Publishers were reluctant to violate restrictions imposed by even one or two states, because this could cost them a significant share of the market. This was especially true if the states were heavily populated and among the adoption states that only allow districts to spend state funds on textbooks that are included in their official adoption lists.

Tyson-Bernstein (1988) identified an additional pressure on publishers that contributed to the coherence problem: states’ and districts’ emphasis on adopting textbooks with a current-year publication date. This forces publishers to constantly rush new editions of their textbook series into print, without taking time for careful editing and field testing.
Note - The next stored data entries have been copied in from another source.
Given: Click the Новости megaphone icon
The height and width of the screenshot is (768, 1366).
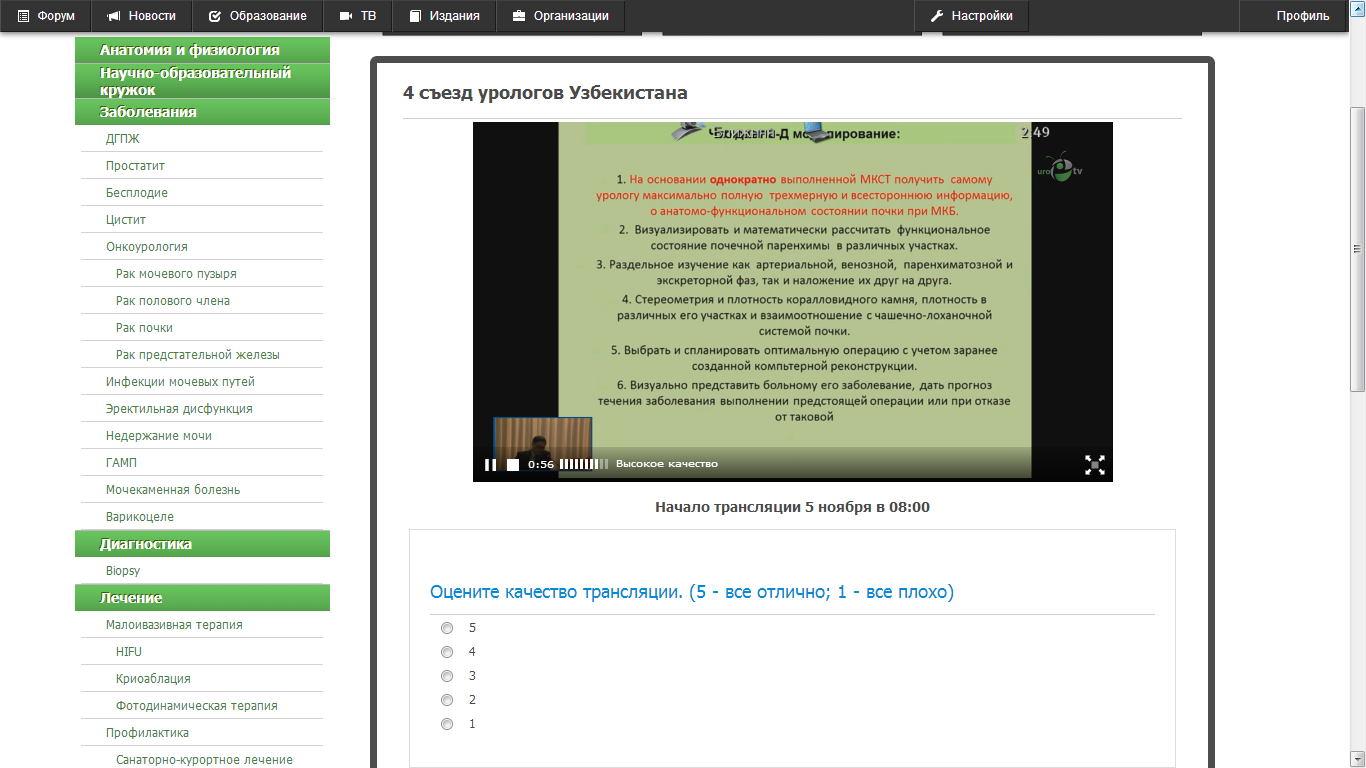Looking at the screenshot, I should click(113, 15).
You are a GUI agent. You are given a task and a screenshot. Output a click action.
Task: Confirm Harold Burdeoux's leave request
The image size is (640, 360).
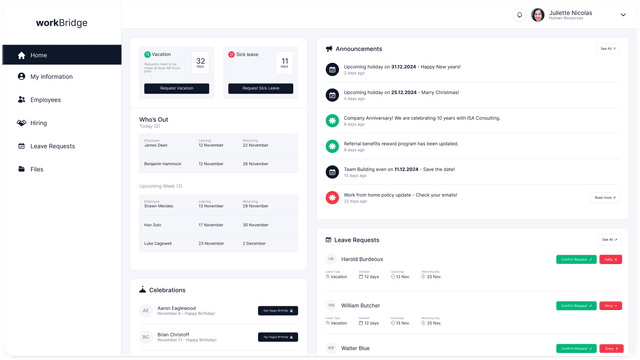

The new editions have new covers, new front matter (emphasizing the latest buzz words), and new design features and illustrations that give them a different look. But they usually do not have new content or even correction of errors in the content of previous editions.

The publishers know that teachers and other members of textbook adoption committees rarely have much time to examine their books in detail, and that adoption decisions are often influenced primarily by the books’ publication dates, their cosmetic features, and the claims made about them in their front matter or in advertising brochures. Some teachers seek curriculum packages that include ready-made lesson plans and labor-saving extras such as workbooks, test packs, reproducibles, posters, and resource books. Others favor series that they think will help prepare their students for state-imposed tests.

In summary, the emphasis on breadth over depth of coverage reflects the publishers’ attempts to cover all of the topics and skills listed in state and district curriculum guides. Problems with clarity and coherence (not to mention zest and style) in the writing can be traced to the imposition of readability formulas, constant pressures for new editions, and avoidance or sanitized treatment of controversial topics. Local adoption decisions are often made hurriedly and superficially, so that cosmetic features (jazzy layouts, buzz words highlighted in large type in the front matter, colorful photos and illustrations) get undue attention at the expense of careful analysis of the significance and coherence of the content (Tyson-Bernstein, 1988).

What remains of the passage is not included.